● **PROBLEM TO SOLVE**: Quote the entire listing below word for word, leaving out the pictures.

[Recorded data]

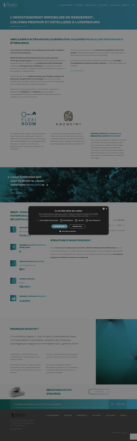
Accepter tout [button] (59, 226)
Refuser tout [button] (77, 226)
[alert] (68, 220)
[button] (68, 231)
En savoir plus (93, 216)
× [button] (106, 208)
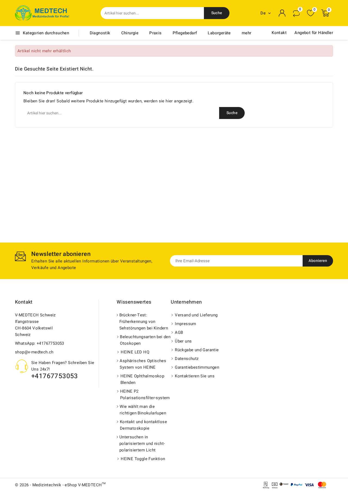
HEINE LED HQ (135, 352)
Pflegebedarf (185, 33)
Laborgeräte (219, 33)
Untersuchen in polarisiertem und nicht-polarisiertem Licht (142, 443)
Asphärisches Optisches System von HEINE (143, 364)
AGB (179, 332)
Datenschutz (186, 359)
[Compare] (296, 13)
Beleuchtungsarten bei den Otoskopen (145, 340)
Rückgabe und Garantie (197, 350)
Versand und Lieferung (196, 315)
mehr (246, 33)
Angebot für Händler (313, 33)
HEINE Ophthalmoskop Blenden (142, 379)
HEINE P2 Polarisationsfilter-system (145, 394)
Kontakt (279, 33)
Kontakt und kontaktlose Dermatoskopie (143, 425)
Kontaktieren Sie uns (195, 376)
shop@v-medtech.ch (34, 352)
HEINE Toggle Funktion (143, 459)
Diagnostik (100, 33)
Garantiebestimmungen (197, 367)
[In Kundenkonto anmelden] (282, 13)
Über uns (183, 341)
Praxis (155, 33)
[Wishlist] (310, 13)
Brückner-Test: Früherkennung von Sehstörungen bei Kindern (143, 321)
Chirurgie (130, 33)
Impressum (185, 324)
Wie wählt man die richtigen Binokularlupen (143, 410)
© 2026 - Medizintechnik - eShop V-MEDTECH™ (60, 485)
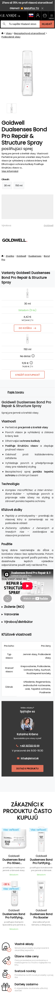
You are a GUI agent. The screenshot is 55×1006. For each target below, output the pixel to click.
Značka (10, 256)
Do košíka (25, 328)
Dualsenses (34, 256)
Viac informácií (10, 171)
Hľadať (47, 24)
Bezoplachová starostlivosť (29, 33)
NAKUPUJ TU (31, 8)
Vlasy (9, 33)
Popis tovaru (16, 392)
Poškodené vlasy (11, 36)
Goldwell (48, 225)
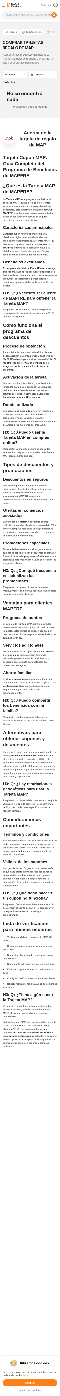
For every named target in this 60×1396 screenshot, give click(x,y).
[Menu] (3, 5)
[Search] (54, 15)
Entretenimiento (34, 32)
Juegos (13, 32)
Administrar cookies (30, 1390)
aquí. (27, 1375)
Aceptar (30, 1382)
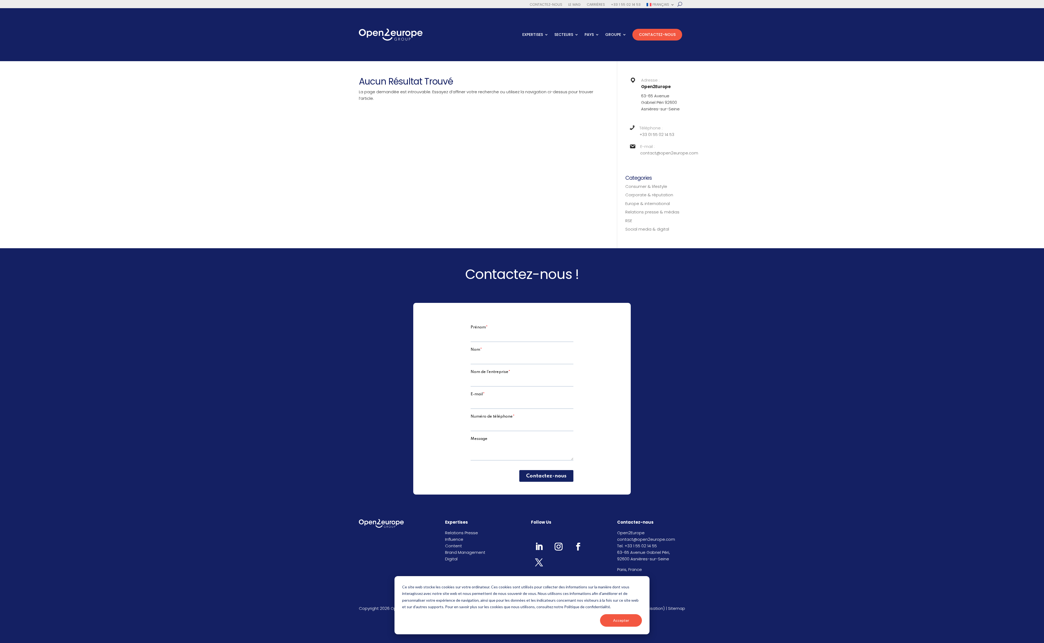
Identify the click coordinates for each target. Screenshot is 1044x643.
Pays (589, 34)
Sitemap (676, 608)
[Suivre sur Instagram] (558, 546)
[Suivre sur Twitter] (539, 562)
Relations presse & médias (652, 212)
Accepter (621, 620)
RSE (628, 220)
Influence (454, 539)
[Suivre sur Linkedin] (539, 546)
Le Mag (574, 5)
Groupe (613, 34)
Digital (451, 559)
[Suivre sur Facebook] (578, 546)
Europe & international (647, 203)
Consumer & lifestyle (646, 186)
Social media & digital (647, 229)
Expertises (532, 34)
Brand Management (465, 552)
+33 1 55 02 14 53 (626, 5)
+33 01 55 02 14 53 (656, 134)
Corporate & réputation (649, 195)
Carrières (596, 5)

● **SOLUTION TO THE EXERCISE**:
Accepter tout [button] (59, 226)
Refuser tout [button] (77, 226)
[alert] (68, 220)
[button] (68, 231)
En savoir plus (93, 216)
× [button] (106, 208)
HEINE LED HQ (135, 352)
Pflegebedarf (185, 33)
Laborgeräte (219, 33)
Untersuchen in polarisiertem und nicht-polarisiertem Licht (142, 443)
Asphärisches Optisches System von HEINE (143, 364)
AGB (179, 332)
Datenschutz (186, 359)
[Compare] (296, 13)
Beleuchtungsarten bei den Otoskopen (145, 340)
Rückgabe und Garantie (197, 350)
Versand und Lieferung (196, 315)
mehr (246, 33)
Angebot für Händler (313, 33)
HEINE Ophthalmoskop Blenden (142, 379)
HEINE P2 Polarisationsfilter-system (145, 394)
Kontakt (279, 33)
Kontakt und kontaktlose Dermatoskopie (143, 425)
Kontaktieren Sie uns (195, 376)
shop@v-medtech.ch (34, 352)
HEINE Toggle Funktion (143, 459)
Diagnostik (100, 33)
Garantiebestimmungen (197, 367)
[In Kundenkonto anmelden] (282, 13)
Über uns (183, 341)
Praxis (155, 33)
[Wishlist] (310, 13)
Brückner-Test: Früherkennung von Sehstörungen bei Kindern (143, 321)
Chirurgie (130, 33)
Impressum (185, 324)
Wie wählt man die richtigen Binokularlupen (143, 410)
© 2026 - Medizintechnik - eShop V-MEDTECH™ (60, 485)
You are a GUI agent. The screenshot is 55×1006. For each target below, output the pixel to click.
Značka (10, 256)
Do košíka (25, 328)
Dualsenses (34, 256)
Viac informácií (10, 171)
Hľadať (47, 24)
Bezoplachová starostlivosť (29, 33)
NAKUPUJ TU (31, 8)
Vlasy (9, 33)
Popis tovaru (16, 392)
Poškodené vlasy (11, 36)
Goldwell (48, 225)
For every named target in this 60×1396 screenshot, give click(x,y).
[Menu] (3, 5)
[Search] (54, 15)
Entretenimiento (34, 32)
Juegos (13, 32)
Administrar cookies (30, 1390)
aquí. (27, 1375)
Aceptar (30, 1382)
Identify the click coordinates for each target. Screenshot is 1044x643.
Pays (589, 34)
Sitemap (676, 608)
[Suivre sur Instagram] (558, 546)
[Suivre sur Twitter] (539, 562)
Relations presse & médias (652, 212)
Accepter (621, 620)
RSE (628, 220)
Influence (454, 539)
[Suivre sur Linkedin] (539, 546)
Le Mag (574, 5)
Groupe (613, 34)
Digital (451, 559)
[Suivre sur Facebook] (578, 546)
Europe & international (647, 203)
Consumer & lifestyle (646, 186)
Social media & digital (647, 229)
Expertises (532, 34)
Brand Management (465, 552)
+33 1 55 02 14 53 (626, 5)
+33 01 55 02 14 53 (656, 134)
Corporate & réputation (649, 195)
Carrières (596, 5)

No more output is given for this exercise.